LG Mainz - 27.01.2017 - AZ: 3 O 35/17

OLG Koblenz - 11.01.2018 - AZ: 2 U 138/17 AVAG

Rechtsgrundlagen:

Art. 46 VO Nr. 44/2001/EG a.F.

Art. 66 Abs. 2 VO Nr. 1215/2012/EU

§ 22 Abs. 3 AVAG

BGH, 08.02.2018 - IX ZB 10/18

Redaktioneller Leitsatz:

Nach Art.46EuGVVO aF kann auf Antrag des Schuldners das Verfahren der Vollstreckbarkeitserklärung ausgesetzt werden, wenn gegen die Entscheidung im Ursprungsmitgliedstaat ein ordentlicher Rechtsbehelf eingelegt worden ist. Hat der Schuldner gegen das Urteil des Appellationsgerichts Krakau eine Kassationsbeschwerde erhoben, so hat der Senat nunmehr nach pflichtgemäßem Ermessen über den Aussetzungsantrag zu entscheiden. Eine Aussetzung kommt allerdings nur in Betracht, wenn der Rechtsbehelf im Ursprungsmitgliedstaat Aussicht auf Erfolg verspricht.

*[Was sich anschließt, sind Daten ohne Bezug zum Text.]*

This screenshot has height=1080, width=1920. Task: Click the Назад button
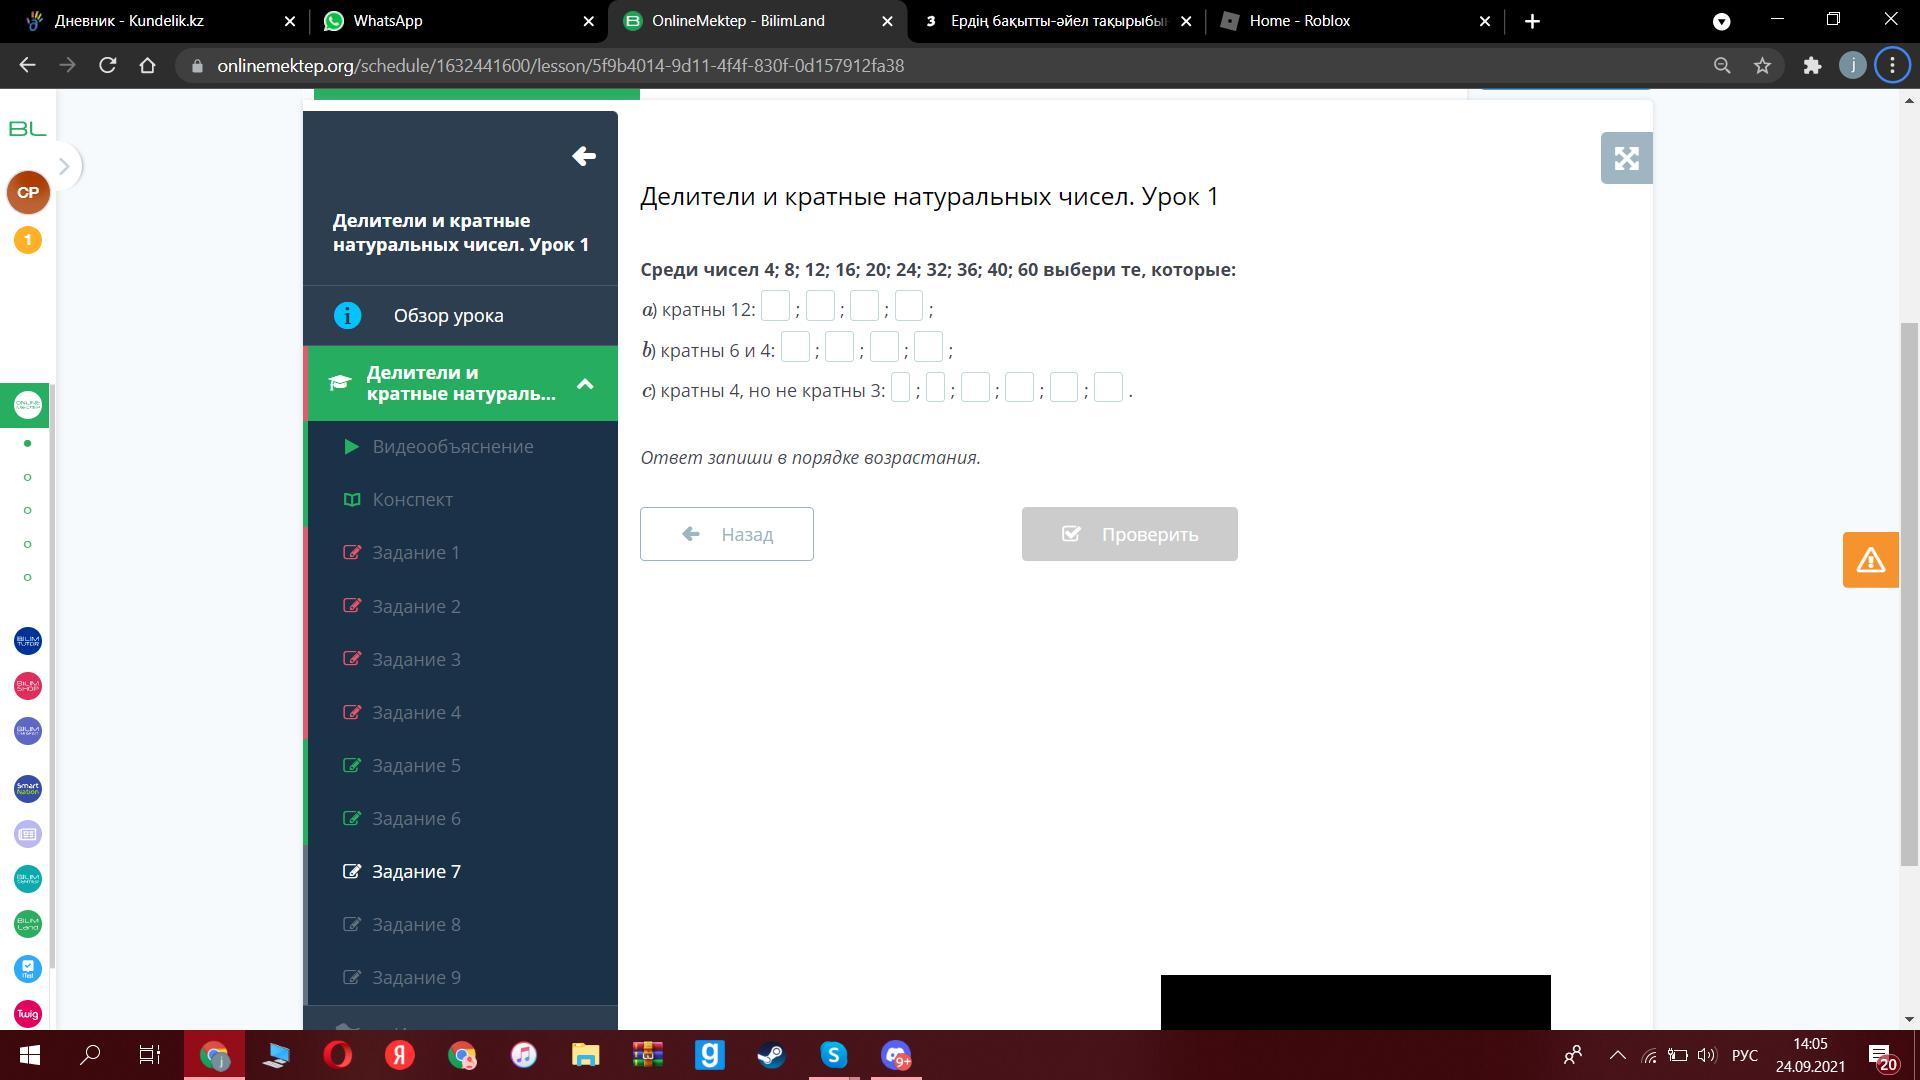pos(727,534)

Der IX. Zivilsenat des Bundesgerichtshofs hat durch den Vorsitzenden Richter Prof. Dr. Kayser, die Richterin Lohmann, die Richter Prof. Dr. Pape, Grupp und die Richterin Möhring
am 8. Februar 2018 beschlossen:

Tenor:

Die Zwangsvollstreckung aus dem Urteil des Appellationsgerichts Krakau vom 22. Dezember 2016 (I Aca 1080/16) darf bis zur Entscheidung über die Rechtsbeschwerde gegen den Beschluss des 2. Zivilsenats des Oberlandesgerichts Koblenz vom 11. Januar 2018 nicht über Maßregeln zur Sicherung hinausgehen.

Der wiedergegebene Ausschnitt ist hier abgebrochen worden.